I am prepared for lots of pushback on this post, so please feel no hesitation in reacting positively or negatively to my thoughts on this topic.
It starts with the simplest of questions that every child is asked as they grow up: what do you want to do when you grow up?
Yes, that is meant as a chance for a child to express his or her desires about the future and what interests their young minds, but I recently have been reflecting on that question and the type of pressure it applies to kids. Think about it, how many of you are into your adult years and still are not sure what your answer is? How many of us went to college and changed our major or even our college choice? And how difficult is it to deal with that pressure of having to admit you may have been wrong in your initial choice? My gut tells me we are asking the wrong question no matter when we ask someone what they want to do.
My life story serves as one of the reasons I feel the way I do about that question and being six weeks away from my 65th birthday I feel somewhat distressed by just realizing why I am bothered by it. How can this idea managed to escape me for so long? At this point, I cannot worry about that, but I can do my best to make sure I do not continue to ask anyone that question. No more “what do you want to do” for me.
The alternative became obvious recently as I encountered friends and clients that had hit a point in their lives that required them to deal with not what they wanted to do, but rather who they wanted to be or how they wanted to live. The struggle with doing created challenges that impacted how they wanted to live with themselves and the people that matter most to them. When we commit to being the person we would be most comfortable being, and perhaps most proud of being, the options of what we chose to do become exponentially greater. Core values and beliefs can exist in any career or job choice. You can be gracious, kind, successful, reliable, generous, curious, adventurous, humble, loving, and committed as a nurse, teacher, football player, doctor, trash collector, fireman, consultant, parent, bureaucrat, General or President. The job does not dictate the type of person you need to be, but the type of person you are dictates how you do your job.

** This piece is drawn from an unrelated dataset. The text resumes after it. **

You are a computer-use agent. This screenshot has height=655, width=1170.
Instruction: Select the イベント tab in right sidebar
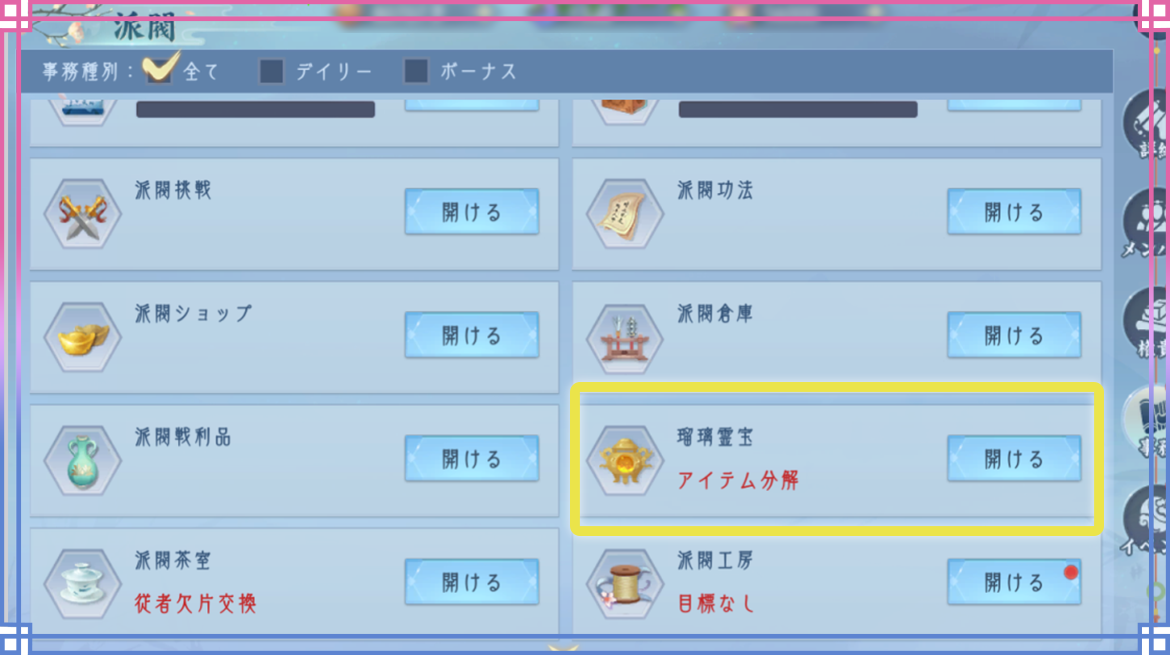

With this thought as my guide, I am committing to spending the time and effort with my children and grandchildren focusing on who we want to be as opposed to what we want to be as we all grow up. My gift to them and the world will be sharing the results of this effort, helping them live lives they are proud of no matter what they do with their vocation or avocations. I trust they want to be as good a person as I want to be no matter what my business card says I do.